PennStateHoops.com Discussion Forum

ACC is undefeated


#1

Currently, the only conference to be undefeated, having every one of it’s teams winning every one of it’s OOC games, is the ACC.

They are a perfect 22-0.

Looks like they will be dominant in the Sagarin and RPI rankings this year.

Tonights matchups…

Stetson @ FSU
Princeton @ NC St
Geo Southern @ WF
Clem @ Citadel

Is ther any chance of the ACC getting a loss tonight? Which team has the biggest chance of losing?


#2

I don’t see an L tonight.

Typically I’d worry about a road game early, but Clemson is a somewhat veteran team.


#3

Only chance I see is Princeton over NC State and even that is a very low chance. 18% according to KenPom.


#4

Princeton and NC State tied with 2:30 to play.


#5

ACC wins all 4. They are now 26-0.

Tomorrow, Maryland plays at #15 Alabama, and Georgia Tech plays at St. Joe’s.

Tasks to perform:
[A] Answer these from the forum thread on the ACC:
(i) What was the ACC's record when the thread began?
(ii) What chance did KenPom give Princeton of beating NC State?
(iii) Where does Maryland play tomorrow?
[B] Quote the forum thread on the ACC, starting at "ACC is undefeated" and ending at "rankings this year.".
The lines after this point are separate material with no connection to the forum thread.

Data lines:
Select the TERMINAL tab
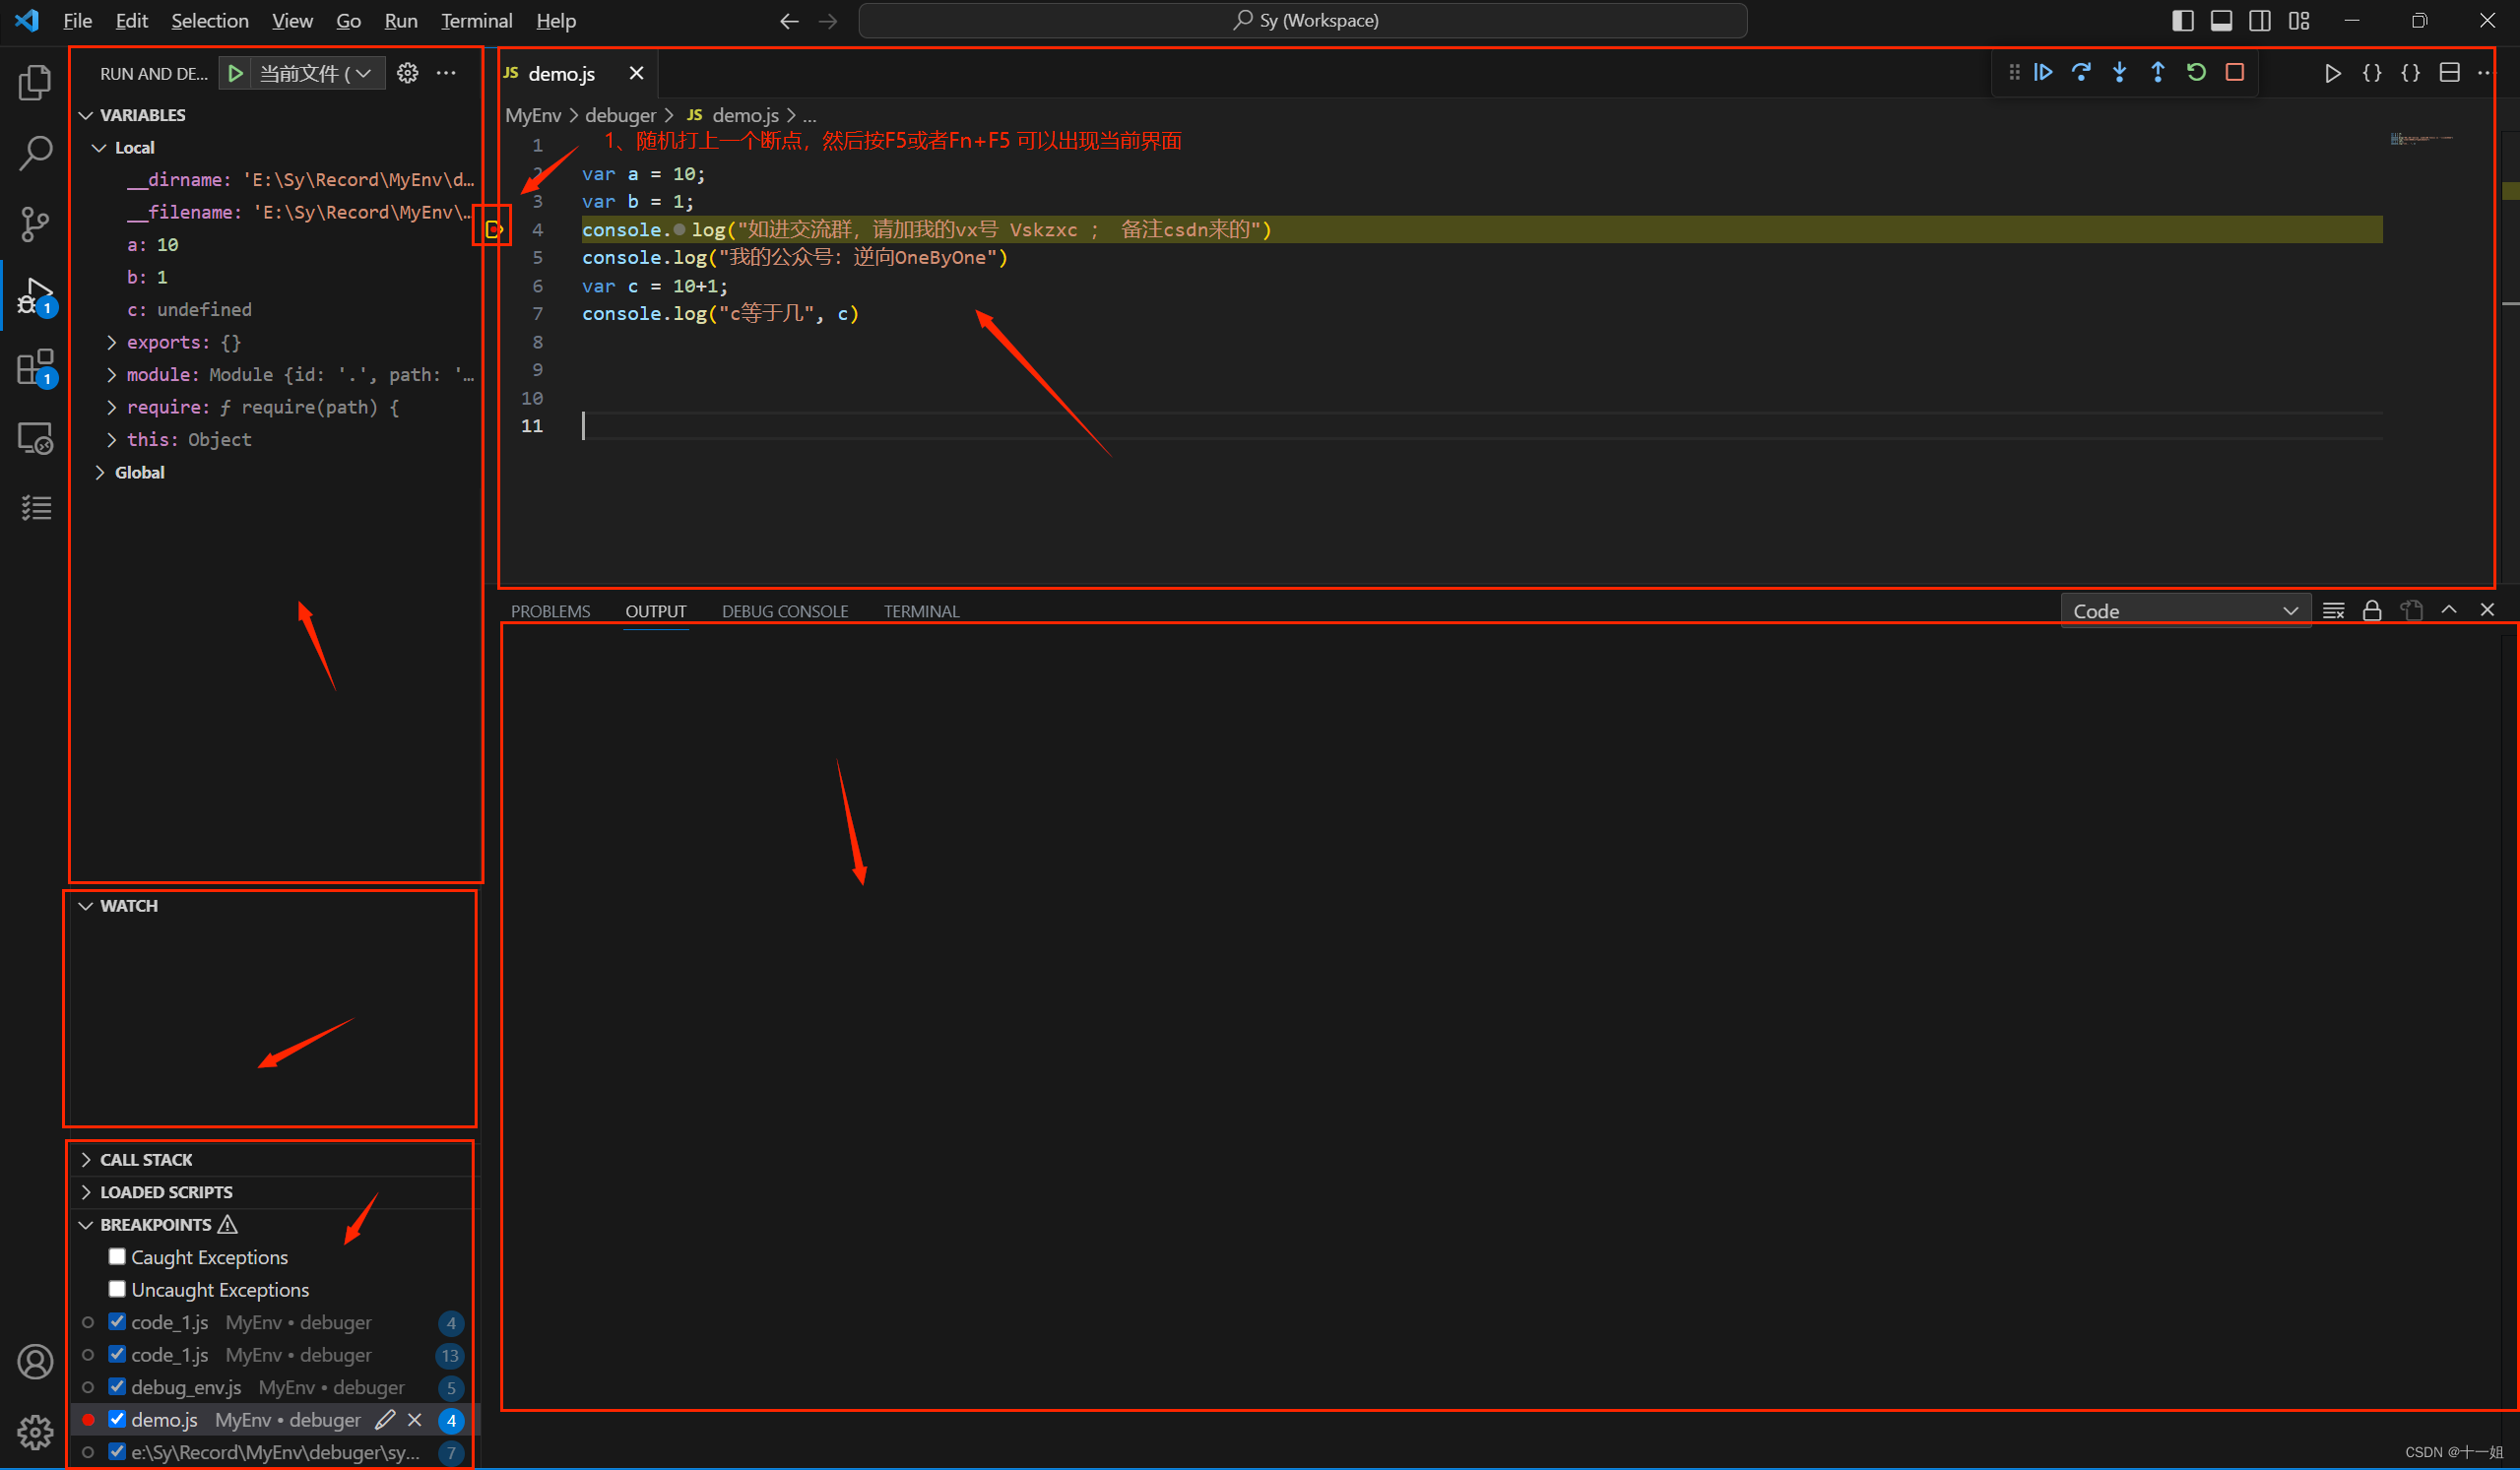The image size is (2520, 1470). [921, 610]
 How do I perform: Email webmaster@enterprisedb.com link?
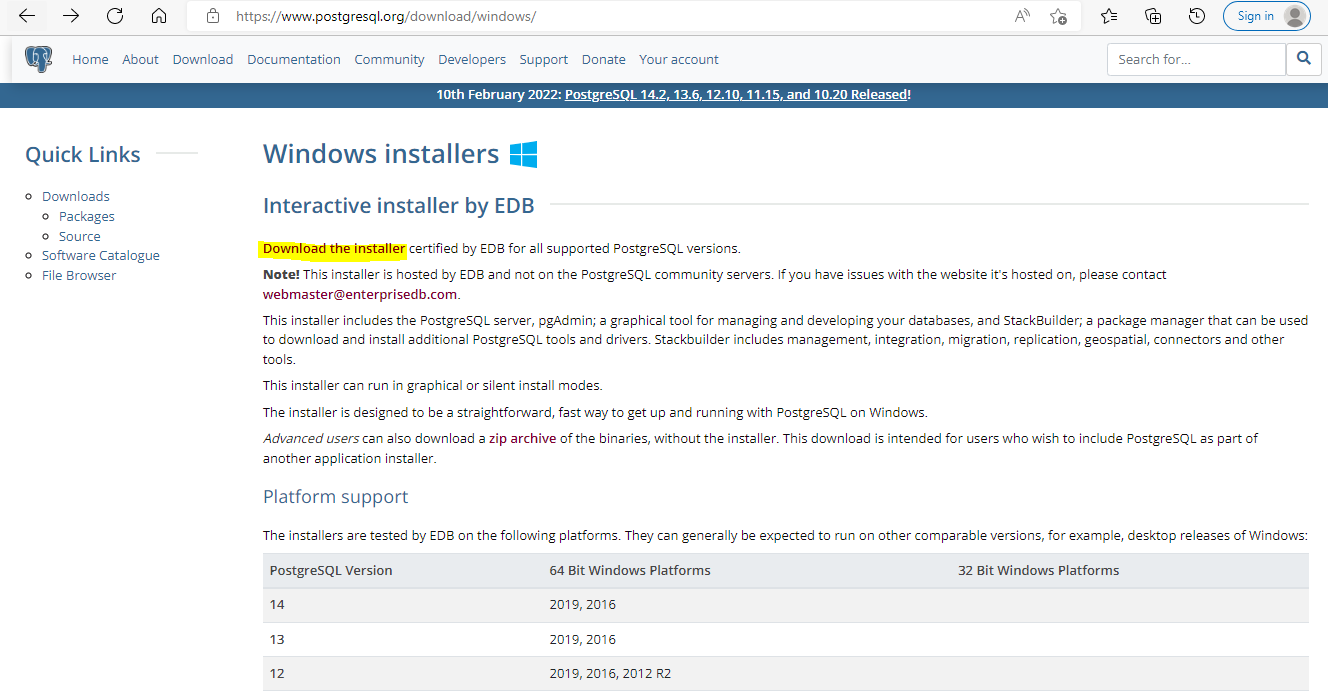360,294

Answer set:
[A]
(i) 22-0
(ii) 18%
(iii) At #15 Alabama

[B]
ACC is undefeated


#1

Currently, the only conference to be undefeated, having every one of it’s teams winning every one of it’s OOC games, is the ACC.

They are a perfect 22-0.

Looks like they will be dominant in the Sagarin and RPI rankings this year.